### Work to be completed
Of all the entries below, retype only the lines from the one with "Select the red 70.00 price level tag" through the one with "You are a computer-use agent. Screen", exactly as they appear.

[The records — start]

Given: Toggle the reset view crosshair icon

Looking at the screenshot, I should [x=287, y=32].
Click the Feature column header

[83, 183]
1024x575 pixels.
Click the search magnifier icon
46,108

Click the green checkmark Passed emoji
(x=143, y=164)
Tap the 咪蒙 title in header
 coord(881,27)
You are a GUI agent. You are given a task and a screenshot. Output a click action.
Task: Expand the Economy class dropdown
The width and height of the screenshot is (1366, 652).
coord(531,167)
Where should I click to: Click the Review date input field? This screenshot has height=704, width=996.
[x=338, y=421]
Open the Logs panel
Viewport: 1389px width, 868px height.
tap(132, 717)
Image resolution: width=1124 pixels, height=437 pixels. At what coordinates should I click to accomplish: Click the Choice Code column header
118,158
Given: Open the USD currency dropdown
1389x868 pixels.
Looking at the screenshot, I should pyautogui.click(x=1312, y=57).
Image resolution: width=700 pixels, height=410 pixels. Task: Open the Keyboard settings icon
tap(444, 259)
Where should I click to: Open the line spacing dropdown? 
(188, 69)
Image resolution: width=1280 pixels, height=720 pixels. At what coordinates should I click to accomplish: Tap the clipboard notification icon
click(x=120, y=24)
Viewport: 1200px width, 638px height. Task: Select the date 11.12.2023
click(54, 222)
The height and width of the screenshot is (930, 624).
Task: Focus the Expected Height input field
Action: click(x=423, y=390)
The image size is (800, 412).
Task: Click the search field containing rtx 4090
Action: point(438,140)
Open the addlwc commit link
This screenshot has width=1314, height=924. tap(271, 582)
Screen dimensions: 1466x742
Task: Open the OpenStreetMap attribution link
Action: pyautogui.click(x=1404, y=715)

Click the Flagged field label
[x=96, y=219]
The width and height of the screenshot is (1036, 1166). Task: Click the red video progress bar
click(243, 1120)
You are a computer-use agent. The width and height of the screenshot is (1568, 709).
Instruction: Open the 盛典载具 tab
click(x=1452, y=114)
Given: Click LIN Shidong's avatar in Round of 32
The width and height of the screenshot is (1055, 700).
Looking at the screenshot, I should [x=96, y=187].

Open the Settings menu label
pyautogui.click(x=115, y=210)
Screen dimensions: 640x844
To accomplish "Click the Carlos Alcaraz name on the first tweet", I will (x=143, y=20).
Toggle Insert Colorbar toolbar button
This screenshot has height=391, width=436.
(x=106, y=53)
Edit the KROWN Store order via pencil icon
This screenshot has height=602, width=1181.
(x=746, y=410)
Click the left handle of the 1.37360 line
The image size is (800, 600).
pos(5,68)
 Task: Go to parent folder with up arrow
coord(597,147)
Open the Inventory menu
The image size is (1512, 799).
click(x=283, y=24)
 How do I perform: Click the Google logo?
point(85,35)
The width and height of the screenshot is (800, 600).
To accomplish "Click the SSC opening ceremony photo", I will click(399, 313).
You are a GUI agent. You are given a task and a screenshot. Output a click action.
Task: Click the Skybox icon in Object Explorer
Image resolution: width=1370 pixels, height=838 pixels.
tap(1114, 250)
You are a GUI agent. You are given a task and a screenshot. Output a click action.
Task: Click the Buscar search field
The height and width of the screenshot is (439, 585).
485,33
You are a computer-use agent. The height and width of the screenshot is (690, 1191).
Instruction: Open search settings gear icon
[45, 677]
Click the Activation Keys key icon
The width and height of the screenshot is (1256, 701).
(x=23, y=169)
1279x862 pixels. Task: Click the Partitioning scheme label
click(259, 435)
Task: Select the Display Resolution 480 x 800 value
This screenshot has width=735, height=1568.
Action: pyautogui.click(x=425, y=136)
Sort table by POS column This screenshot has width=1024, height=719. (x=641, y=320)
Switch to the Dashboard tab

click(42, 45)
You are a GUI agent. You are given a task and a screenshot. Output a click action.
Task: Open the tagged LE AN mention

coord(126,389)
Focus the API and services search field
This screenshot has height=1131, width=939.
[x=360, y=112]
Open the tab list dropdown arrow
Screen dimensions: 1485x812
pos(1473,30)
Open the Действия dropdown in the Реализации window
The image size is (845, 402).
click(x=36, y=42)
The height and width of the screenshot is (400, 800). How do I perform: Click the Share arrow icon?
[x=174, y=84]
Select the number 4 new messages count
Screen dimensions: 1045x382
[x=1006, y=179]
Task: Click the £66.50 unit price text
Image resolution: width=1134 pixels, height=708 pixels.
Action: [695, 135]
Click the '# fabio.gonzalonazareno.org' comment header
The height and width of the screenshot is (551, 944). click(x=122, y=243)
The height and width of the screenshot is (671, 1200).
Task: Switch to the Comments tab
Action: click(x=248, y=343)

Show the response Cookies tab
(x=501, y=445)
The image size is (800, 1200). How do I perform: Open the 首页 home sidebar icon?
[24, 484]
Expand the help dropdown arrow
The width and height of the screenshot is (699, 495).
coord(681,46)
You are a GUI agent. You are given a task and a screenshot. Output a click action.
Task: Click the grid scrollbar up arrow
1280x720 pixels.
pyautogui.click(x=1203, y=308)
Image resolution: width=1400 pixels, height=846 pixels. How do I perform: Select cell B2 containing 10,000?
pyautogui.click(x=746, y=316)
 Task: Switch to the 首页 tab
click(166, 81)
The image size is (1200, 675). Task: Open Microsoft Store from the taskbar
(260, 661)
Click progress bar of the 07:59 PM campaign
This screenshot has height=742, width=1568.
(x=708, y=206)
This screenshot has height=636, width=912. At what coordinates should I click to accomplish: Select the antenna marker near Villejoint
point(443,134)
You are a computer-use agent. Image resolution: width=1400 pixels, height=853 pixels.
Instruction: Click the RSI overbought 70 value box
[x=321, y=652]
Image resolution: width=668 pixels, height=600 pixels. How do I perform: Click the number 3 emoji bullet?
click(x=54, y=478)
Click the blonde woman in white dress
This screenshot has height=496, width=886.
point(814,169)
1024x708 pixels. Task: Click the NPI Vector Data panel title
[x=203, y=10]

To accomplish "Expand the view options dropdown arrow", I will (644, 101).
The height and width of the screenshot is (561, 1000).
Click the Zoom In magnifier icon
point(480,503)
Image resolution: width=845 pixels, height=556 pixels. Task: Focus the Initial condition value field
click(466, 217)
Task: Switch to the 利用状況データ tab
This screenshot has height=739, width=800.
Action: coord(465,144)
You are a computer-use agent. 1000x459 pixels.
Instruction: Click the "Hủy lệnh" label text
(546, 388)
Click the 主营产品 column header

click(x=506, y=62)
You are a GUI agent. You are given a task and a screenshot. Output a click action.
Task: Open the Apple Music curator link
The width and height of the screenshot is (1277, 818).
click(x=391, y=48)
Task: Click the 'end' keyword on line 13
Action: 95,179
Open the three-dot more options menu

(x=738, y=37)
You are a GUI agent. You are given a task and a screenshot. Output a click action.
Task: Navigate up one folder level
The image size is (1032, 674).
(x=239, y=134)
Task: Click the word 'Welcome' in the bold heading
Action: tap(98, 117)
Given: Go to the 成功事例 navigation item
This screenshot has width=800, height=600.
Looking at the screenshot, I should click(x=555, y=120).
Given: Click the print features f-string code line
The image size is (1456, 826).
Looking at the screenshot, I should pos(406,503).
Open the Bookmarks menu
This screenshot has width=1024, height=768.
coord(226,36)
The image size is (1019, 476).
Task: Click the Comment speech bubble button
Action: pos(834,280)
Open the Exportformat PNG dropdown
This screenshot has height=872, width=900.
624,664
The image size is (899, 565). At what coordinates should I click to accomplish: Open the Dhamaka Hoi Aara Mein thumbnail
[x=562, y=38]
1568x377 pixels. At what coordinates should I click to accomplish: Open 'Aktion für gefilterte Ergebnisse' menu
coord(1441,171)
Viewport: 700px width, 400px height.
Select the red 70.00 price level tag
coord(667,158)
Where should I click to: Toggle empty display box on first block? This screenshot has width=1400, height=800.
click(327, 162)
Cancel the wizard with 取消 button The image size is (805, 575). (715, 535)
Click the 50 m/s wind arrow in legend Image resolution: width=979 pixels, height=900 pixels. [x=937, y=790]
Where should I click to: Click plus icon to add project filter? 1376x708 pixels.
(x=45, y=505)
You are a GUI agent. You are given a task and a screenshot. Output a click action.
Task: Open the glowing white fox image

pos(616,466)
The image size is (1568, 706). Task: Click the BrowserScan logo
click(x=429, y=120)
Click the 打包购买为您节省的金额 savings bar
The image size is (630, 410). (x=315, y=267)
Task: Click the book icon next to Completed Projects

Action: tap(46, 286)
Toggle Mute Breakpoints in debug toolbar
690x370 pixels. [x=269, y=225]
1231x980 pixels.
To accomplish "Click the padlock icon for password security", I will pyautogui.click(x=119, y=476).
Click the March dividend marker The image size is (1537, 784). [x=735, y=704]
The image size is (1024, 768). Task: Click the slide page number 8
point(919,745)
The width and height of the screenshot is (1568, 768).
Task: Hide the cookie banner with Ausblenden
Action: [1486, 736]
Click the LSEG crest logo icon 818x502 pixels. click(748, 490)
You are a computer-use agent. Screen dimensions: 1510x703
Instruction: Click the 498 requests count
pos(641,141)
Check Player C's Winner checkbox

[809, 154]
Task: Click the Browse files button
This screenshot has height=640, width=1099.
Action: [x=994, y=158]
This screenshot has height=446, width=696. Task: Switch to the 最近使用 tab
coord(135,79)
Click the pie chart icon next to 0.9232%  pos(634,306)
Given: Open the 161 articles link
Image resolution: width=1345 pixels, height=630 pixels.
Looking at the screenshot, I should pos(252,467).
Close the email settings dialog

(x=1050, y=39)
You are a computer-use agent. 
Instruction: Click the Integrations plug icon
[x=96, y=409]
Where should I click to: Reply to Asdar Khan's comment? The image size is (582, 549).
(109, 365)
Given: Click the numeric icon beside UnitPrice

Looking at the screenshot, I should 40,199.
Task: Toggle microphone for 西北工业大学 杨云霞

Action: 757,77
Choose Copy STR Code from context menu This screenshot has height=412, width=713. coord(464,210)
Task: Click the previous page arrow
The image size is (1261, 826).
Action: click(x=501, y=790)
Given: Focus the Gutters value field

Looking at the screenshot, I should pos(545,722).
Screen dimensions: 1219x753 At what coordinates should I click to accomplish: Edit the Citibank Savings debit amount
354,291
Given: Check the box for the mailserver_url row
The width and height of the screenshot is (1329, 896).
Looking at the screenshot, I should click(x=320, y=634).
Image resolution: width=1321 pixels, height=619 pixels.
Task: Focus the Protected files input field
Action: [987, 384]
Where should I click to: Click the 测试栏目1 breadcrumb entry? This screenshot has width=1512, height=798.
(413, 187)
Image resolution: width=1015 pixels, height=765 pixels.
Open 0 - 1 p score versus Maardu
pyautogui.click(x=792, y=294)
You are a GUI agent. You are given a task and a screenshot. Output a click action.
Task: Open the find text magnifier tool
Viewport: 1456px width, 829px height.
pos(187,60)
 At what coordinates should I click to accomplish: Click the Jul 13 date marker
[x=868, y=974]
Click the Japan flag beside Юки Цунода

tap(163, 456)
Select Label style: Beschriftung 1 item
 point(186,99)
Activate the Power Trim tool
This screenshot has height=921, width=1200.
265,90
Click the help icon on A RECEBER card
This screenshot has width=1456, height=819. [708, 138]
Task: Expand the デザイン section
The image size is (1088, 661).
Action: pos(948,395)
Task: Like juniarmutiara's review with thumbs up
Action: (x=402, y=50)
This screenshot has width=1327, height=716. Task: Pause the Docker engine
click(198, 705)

[The records — finish]

### Response box
Select the red 70.00 price level tag
coord(667,158)
Where should I click to: Toggle empty display box on first block? This screenshot has width=1400, height=800.
click(327, 162)
Cancel the wizard with 取消 button The image size is (805, 575). (715, 535)
Click the 50 m/s wind arrow in legend Image resolution: width=979 pixels, height=900 pixels. [x=937, y=790]
Where should I click to: Click plus icon to add project filter? 1376x708 pixels.
(x=45, y=505)
You are a GUI agent. You are given a task and a screenshot. Output a click action.
Task: Open the glowing white fox image

pos(616,466)
The image size is (1568, 706). Task: Click the BrowserScan logo
click(x=429, y=120)
Click the 打包购买为您节省的金额 savings bar
The image size is (630, 410). (x=315, y=267)
Task: Click the book icon next to Completed Projects

Action: tap(46, 286)
Toggle Mute Breakpoints in debug toolbar
690x370 pixels. [x=269, y=225]
1231x980 pixels.
To accomplish "Click the padlock icon for password security", I will pyautogui.click(x=119, y=476).
Click the March dividend marker The image size is (1537, 784). [x=735, y=704]
The image size is (1024, 768). Task: Click the slide page number 8
point(919,745)
The width and height of the screenshot is (1568, 768).
Task: Hide the cookie banner with Ausblenden
Action: [1486, 736]
Click the LSEG crest logo icon 818x502 pixels. click(748, 490)
You are a computer-use agent. Screen dimensions: 1510x703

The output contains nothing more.